Helpfully, there’s a date on this photograph: 28th March 1922. I bought this on eBay in August 2017 and I’m delighted to be able to tie this in to a medal index card on this site. Arthur Allan served with the Royal Garrison Artillery (RGA) as a second lieutenant but he was a lieutenant by the time this studio portrait was taken. Another man remembered by British Army Ancestors.
I know little about this man but he is probably the same Arthur John William Allan whose birth was registered at Knaresborough, north Yorkshire, in the first quarter of 1894. Baptism records on Findmypast note that he was the son of Lewis Forsyth and Emily Agnes Allan and that he was baptised in the parish of Bilton on the 25th March 1894. Lewis and Emily were living at 20 Studley Road, Harrogate, and Lewis was working as an insurance secretary.
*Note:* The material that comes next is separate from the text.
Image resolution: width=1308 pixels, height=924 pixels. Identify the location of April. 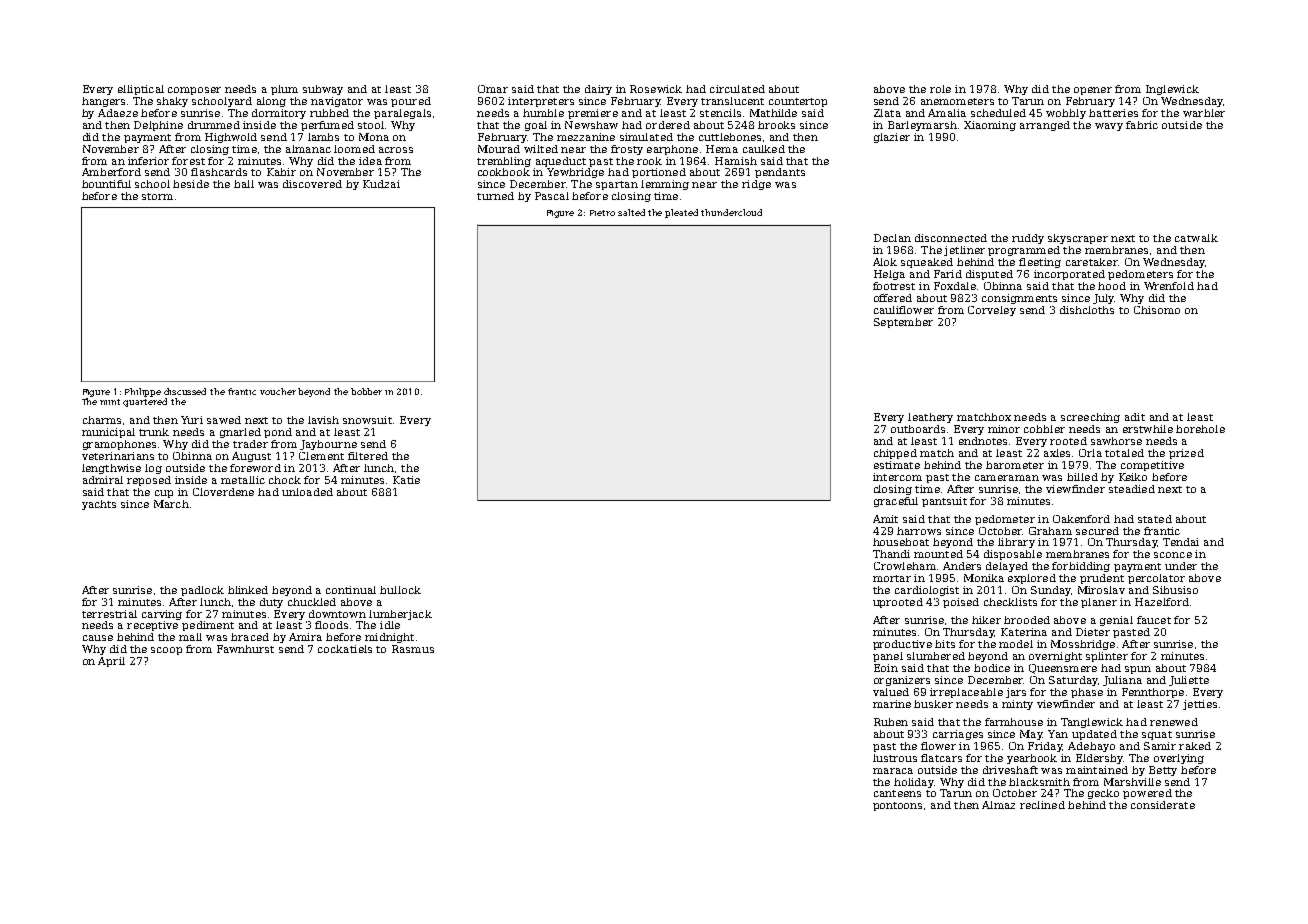
(111, 662).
The 1911 census records Arthur living at Wallsend-on-Tyne and working as a marine engine fitter. His mother is recorded at the top of this return as “wife” but Arthur’s father is mising. Two brothers, George and Robert, also feature on the return. Emily’s mother, Elizabeth, and an 18-year-old nephew, Harry Williams Jones, were also present on census night.
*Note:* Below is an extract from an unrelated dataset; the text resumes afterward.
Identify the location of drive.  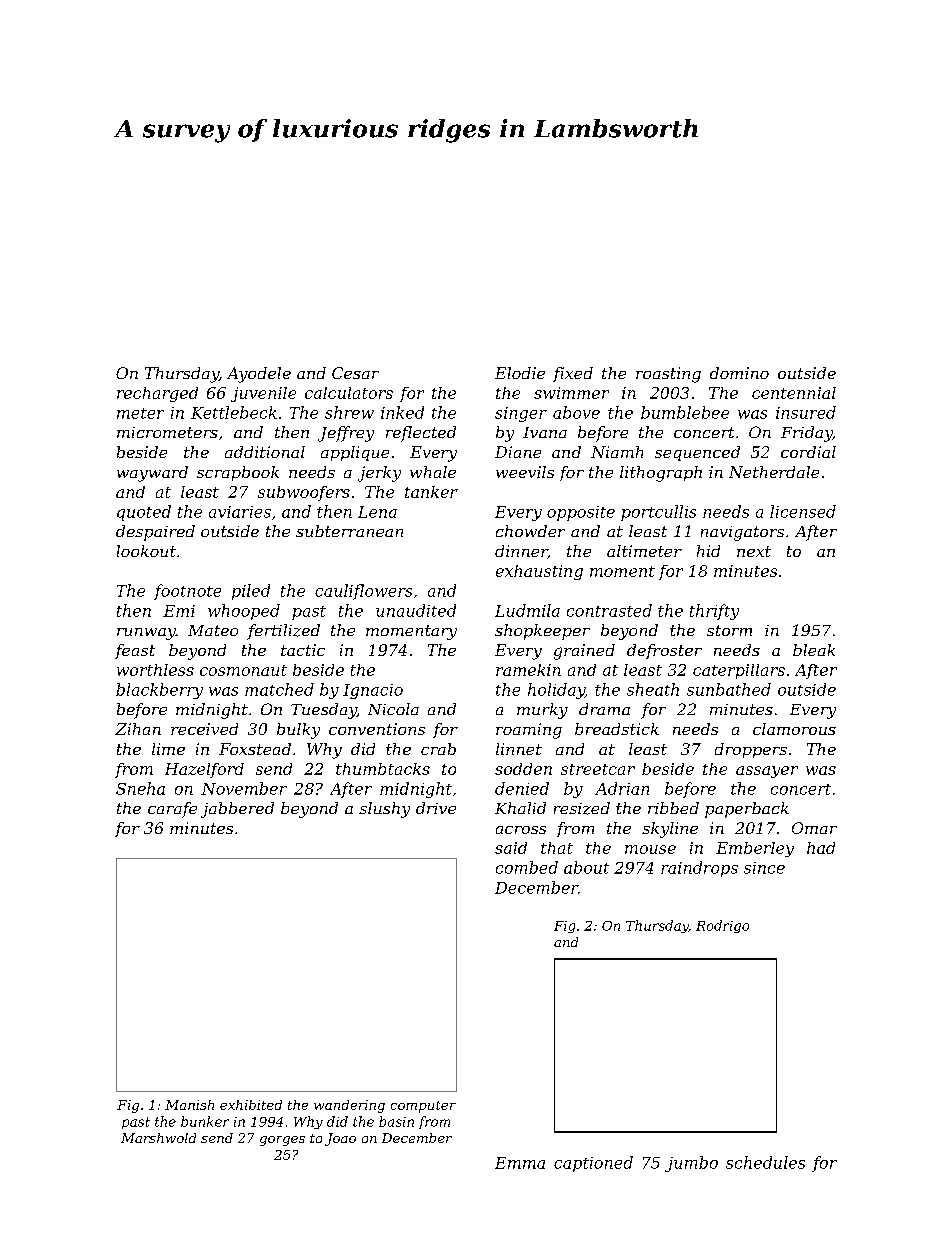
(436, 808).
Arthur’s medal index card notes that he arrived in France on the 1st September 1915. In the photograph, Arthur is clearly wearing the three First World War campaign medal ribbons. His service record almost certainly survives with the MoD and could be ordered by visiting the Veterans UK site.
Arthur Allan died in 1980, his death registered in Worthing, West Sussex in the first quarter of 1980. I remember that time well because this was when my own grandfather, Walter Leonard Nixon, also died. He would have been a year older than Arthur Allan and like Arthur was also a First World War and RGA veteran who is also remembered on this website.